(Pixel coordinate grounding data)
········

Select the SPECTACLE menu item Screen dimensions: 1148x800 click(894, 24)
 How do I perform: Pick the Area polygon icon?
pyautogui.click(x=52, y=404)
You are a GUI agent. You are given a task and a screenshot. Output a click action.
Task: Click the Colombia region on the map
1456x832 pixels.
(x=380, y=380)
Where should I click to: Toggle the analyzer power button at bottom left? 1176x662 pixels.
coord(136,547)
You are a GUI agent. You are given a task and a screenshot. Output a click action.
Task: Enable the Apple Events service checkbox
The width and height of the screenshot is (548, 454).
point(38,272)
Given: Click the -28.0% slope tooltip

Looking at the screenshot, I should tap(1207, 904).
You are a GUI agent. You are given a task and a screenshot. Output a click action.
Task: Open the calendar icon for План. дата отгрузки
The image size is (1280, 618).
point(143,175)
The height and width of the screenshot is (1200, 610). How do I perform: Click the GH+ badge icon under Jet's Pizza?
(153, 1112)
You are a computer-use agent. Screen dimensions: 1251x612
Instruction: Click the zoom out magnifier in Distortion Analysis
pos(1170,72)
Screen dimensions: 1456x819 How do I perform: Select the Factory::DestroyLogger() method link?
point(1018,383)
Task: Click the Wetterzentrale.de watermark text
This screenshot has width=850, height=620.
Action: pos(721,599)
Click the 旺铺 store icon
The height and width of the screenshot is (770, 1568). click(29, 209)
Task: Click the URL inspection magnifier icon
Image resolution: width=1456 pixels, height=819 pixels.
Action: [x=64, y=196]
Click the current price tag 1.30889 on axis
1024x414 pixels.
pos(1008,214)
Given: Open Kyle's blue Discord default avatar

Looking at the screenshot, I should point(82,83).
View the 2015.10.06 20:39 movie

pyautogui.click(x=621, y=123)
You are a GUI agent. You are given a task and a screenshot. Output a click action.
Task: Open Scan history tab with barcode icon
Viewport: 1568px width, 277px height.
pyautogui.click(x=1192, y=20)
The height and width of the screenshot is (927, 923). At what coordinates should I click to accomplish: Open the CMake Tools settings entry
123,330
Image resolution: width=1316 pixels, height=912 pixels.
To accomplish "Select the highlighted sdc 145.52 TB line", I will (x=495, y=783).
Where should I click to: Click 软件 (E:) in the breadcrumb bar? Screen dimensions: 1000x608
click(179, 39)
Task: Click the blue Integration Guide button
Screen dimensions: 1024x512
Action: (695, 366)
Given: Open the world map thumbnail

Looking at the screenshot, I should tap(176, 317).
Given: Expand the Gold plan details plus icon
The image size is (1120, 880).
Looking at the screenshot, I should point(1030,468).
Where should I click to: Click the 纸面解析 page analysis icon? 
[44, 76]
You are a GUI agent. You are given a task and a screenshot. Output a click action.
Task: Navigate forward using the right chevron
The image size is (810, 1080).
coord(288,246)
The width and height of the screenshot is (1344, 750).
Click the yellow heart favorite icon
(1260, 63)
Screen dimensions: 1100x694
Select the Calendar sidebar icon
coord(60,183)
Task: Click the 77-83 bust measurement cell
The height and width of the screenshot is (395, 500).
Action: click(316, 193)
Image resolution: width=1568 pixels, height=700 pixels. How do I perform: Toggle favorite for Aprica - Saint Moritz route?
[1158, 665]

········

Exercise aim
The data must be transcribed in full. Every word stays the same.

Task result
Select the SPECTACLE menu item Screen dimensions: 1148x800 click(894, 24)
 How do I perform: Pick the Area polygon icon?
pyautogui.click(x=52, y=404)
You are a GUI agent. You are given a task and a screenshot. Output a click action.
Task: Click the Colombia region on the map
1456x832 pixels.
(x=380, y=380)
Where should I click to: Toggle the analyzer power button at bottom left? 1176x662 pixels.
coord(136,547)
You are a GUI agent. You are given a task and a screenshot. Output a click action.
Task: Enable the Apple Events service checkbox
The width and height of the screenshot is (548, 454).
point(38,272)
Given: Click the -28.0% slope tooltip

Looking at the screenshot, I should tap(1207, 904).
You are a GUI agent. You are given a task and a screenshot. Output a click action.
Task: Open the calendar icon for План. дата отгрузки
The image size is (1280, 618).
point(143,175)
The height and width of the screenshot is (1200, 610). How do I perform: Click the GH+ badge icon under Jet's Pizza?
(153, 1112)
You are a computer-use agent. Screen dimensions: 1251x612
Instruction: Click the zoom out magnifier in Distortion Analysis
pos(1170,72)
Screen dimensions: 1456x819 How do I perform: Select the Factory::DestroyLogger() method link?
point(1018,383)
Task: Click the Wetterzentrale.de watermark text
This screenshot has width=850, height=620.
Action: pos(721,599)
Click the 旺铺 store icon
The height and width of the screenshot is (770, 1568). click(29, 209)
Task: Click the URL inspection magnifier icon
Image resolution: width=1456 pixels, height=819 pixels.
Action: [x=64, y=196]
Click the current price tag 1.30889 on axis
1024x414 pixels.
pos(1008,214)
Given: Open Kyle's blue Discord default avatar

Looking at the screenshot, I should point(82,83).
View the 2015.10.06 20:39 movie

pyautogui.click(x=621, y=123)
You are a GUI agent. You are given a task and a screenshot. Output a click action.
Task: Open Scan history tab with barcode icon
Viewport: 1568px width, 277px height.
pyautogui.click(x=1192, y=20)
The height and width of the screenshot is (927, 923). At what coordinates should I click to accomplish: Open the CMake Tools settings entry
123,330
Image resolution: width=1316 pixels, height=912 pixels.
To accomplish "Select the highlighted sdc 145.52 TB line", I will (x=495, y=783).
Where should I click to: Click 软件 (E:) in the breadcrumb bar? Screen dimensions: 1000x608
click(179, 39)
Task: Click the blue Integration Guide button
Screen dimensions: 1024x512
Action: (695, 366)
Given: Open the world map thumbnail

Looking at the screenshot, I should tap(176, 317).
Given: Expand the Gold plan details plus icon
The image size is (1120, 880).
Looking at the screenshot, I should point(1030,468).
Where should I click to: Click the 纸面解析 page analysis icon? 
[44, 76]
You are a GUI agent. You are given a task and a screenshot. Output a click action.
Task: Navigate forward using the right chevron
The image size is (810, 1080).
coord(288,246)
The width and height of the screenshot is (1344, 750).
Click the yellow heart favorite icon
(1260, 63)
Screen dimensions: 1100x694
Select the Calendar sidebar icon
coord(60,183)
Task: Click the 77-83 bust measurement cell
The height and width of the screenshot is (395, 500).
Action: click(316, 193)
Image resolution: width=1568 pixels, height=700 pixels. How do I perform: Toggle favorite for Aprica - Saint Moritz route?
[1158, 665]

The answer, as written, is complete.